Your story is a mirror to mine! I just want to say, “Thank You!” Thank you for your obedience to share your story and wisdom. Today is day 1 for me in the Take Your Life Back Program. I have actively struggled with emotional eating since childhood. I am now 42, 5 feet tall and weight 210 pounds. Needless to say, I am killing my temple. All those feeling you have expressed have been my feelings. I eat super healthy it is just the mindless, binge foods that bring me to that place of shame and guilt. I have tried OA and the eating part worked for me. It was just the lack of the biblical foundation that made it not work for my spirit- ultimately, i gained all the weight back. I love how you have immersed scripture into the science of it (chemicals released in the brain). I am so hopeful for God’s work in me through this. I am a school teacher and very active in my community, I can’t wait to show God’s promises to all my friends and family. They know my struggle. God Bless You! In Christ’s LOVE- Jen
This is so helpful, Kimberly. Thank you!
You are welcome, Amelia – I give glory to God where it belongs!
I don’t have control I need help I weight 253 pds I am scared and I am ready for the real support I need help
Melanie, I’m with you, my control is off and on…. This post of Kimberly’s tells me what I am doing. I am trying to do it on my own. I’m ‘trying’ to get it right…. I pray for the wisdom and guidance we need. Kimberly, Thank you!
Hi Melanie – you don’t say where your relationship with God through Jesus Christ is. Wherever I offer advice to anyone, I always have to start there. Why? Because everything I say is going to be based upon God’s word. So if the person doesn’t believe in Jesus as their Savior or in the truth of God’s word, then I am not the best person to help them. If you do not know Jesus as your Savior or need to re-dedicate to that relationship, I recommend you start here: https://www.everystudent.com/features/gettingconnected.html.
God bless you. May God perfect you in His love because it will cast out your fear.

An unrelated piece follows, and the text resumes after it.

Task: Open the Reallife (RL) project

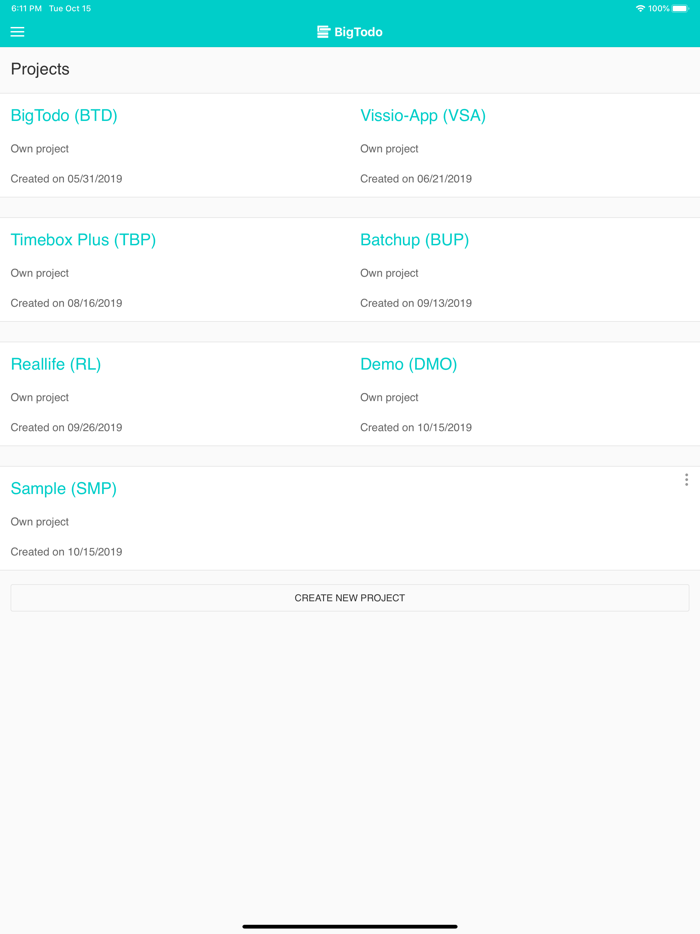Action: click(x=56, y=364)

I always looked at fruit as needing more of the Spirit operating in my life. Self control is an evidence or fruit of the Spirit. So when I yield more to the Spirit of God in my life, more fruit is produced. It’s a matter of yielding, which takes humility and acknowledgement of need. But it’s also a realization of the power that is in you-“that same power that raised Christ from the dead!” Now that’s power! Thank you for your blogs! I love them!
Thanks Cyndi – I agree with everything you said. That yielding is the hard part because pride doesn’t want to yield. It wants to be stiff-necked in order to maintain an image of self-reliance. But as I revealed in the post, God showed me that my determination to maintain an image of myself as a strong woman was my “gold image.” No different than the Israelites who made a gold image (idol) for themselves to worship. Ouch! So I have to watch myself and ensure I am submitting to God in every area each day.
I DO have self-control…I just need to grow it! That is so encouraging, because like you, I don’t know how many times I have asked that incorrect question: “Why don’t I have self control?”…but IT IS THERE-right where God, Jesus, and the Holy Spirit put it! I just need to cultivate it. Thanks for the reminder, Kim because my desperation in trying to answer an inapplicable question has yielded to a challenging, yet doable question I can answer 🙂 I thank God for your insights. Have a blessed day!
Thanks Stephanie – to God be all the glory for His revelation!